● **YOUR GOAL**
Each entry must be restated word for word, with nothing omitted.

● **SUPPLIED ENTRIES**
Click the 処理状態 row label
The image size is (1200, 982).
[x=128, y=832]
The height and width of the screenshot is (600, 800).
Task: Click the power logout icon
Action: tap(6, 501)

● **ANSWER TO THE PROBLEM**
Click the 処理状態 row label
The image size is (1200, 982).
[x=128, y=832]
The height and width of the screenshot is (600, 800).
Task: Click the power logout icon
Action: tap(6, 501)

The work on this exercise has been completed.